[Dataset entries]
━━━━━━━━

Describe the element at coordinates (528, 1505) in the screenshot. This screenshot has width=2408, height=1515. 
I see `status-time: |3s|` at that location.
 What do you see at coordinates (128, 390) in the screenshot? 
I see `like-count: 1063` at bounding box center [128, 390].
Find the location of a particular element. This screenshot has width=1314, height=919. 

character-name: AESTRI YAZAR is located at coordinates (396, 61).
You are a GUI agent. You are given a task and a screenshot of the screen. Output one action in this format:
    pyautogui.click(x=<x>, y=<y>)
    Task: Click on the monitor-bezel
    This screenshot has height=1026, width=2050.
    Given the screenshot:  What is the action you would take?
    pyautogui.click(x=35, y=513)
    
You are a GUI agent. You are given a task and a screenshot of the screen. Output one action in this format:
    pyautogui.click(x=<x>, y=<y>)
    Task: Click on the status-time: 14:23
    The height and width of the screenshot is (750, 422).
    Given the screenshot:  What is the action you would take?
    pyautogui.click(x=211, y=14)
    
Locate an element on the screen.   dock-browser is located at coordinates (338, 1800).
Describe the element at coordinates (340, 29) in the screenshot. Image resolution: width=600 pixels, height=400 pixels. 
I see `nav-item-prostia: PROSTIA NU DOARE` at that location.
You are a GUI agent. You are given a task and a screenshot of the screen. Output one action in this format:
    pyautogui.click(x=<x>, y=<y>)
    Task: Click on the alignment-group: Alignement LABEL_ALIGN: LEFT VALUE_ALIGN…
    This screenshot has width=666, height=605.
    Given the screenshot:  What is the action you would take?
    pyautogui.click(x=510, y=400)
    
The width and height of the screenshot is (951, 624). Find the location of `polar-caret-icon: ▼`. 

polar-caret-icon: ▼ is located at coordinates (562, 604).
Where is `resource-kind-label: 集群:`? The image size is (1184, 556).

━━━━━━━━

→ **WORK TO COMPLETE**: Retype the rows exactly, from the line containing "The width and" through the end of the rows.

→ **WRITTEN ANSWER**:
The width and height of the screenshot is (951, 624). Find the location of `polar-caret-icon: ▼`. 

polar-caret-icon: ▼ is located at coordinates (562, 604).
Where is `resource-kind-label: 集群:`? The image size is (1184, 556).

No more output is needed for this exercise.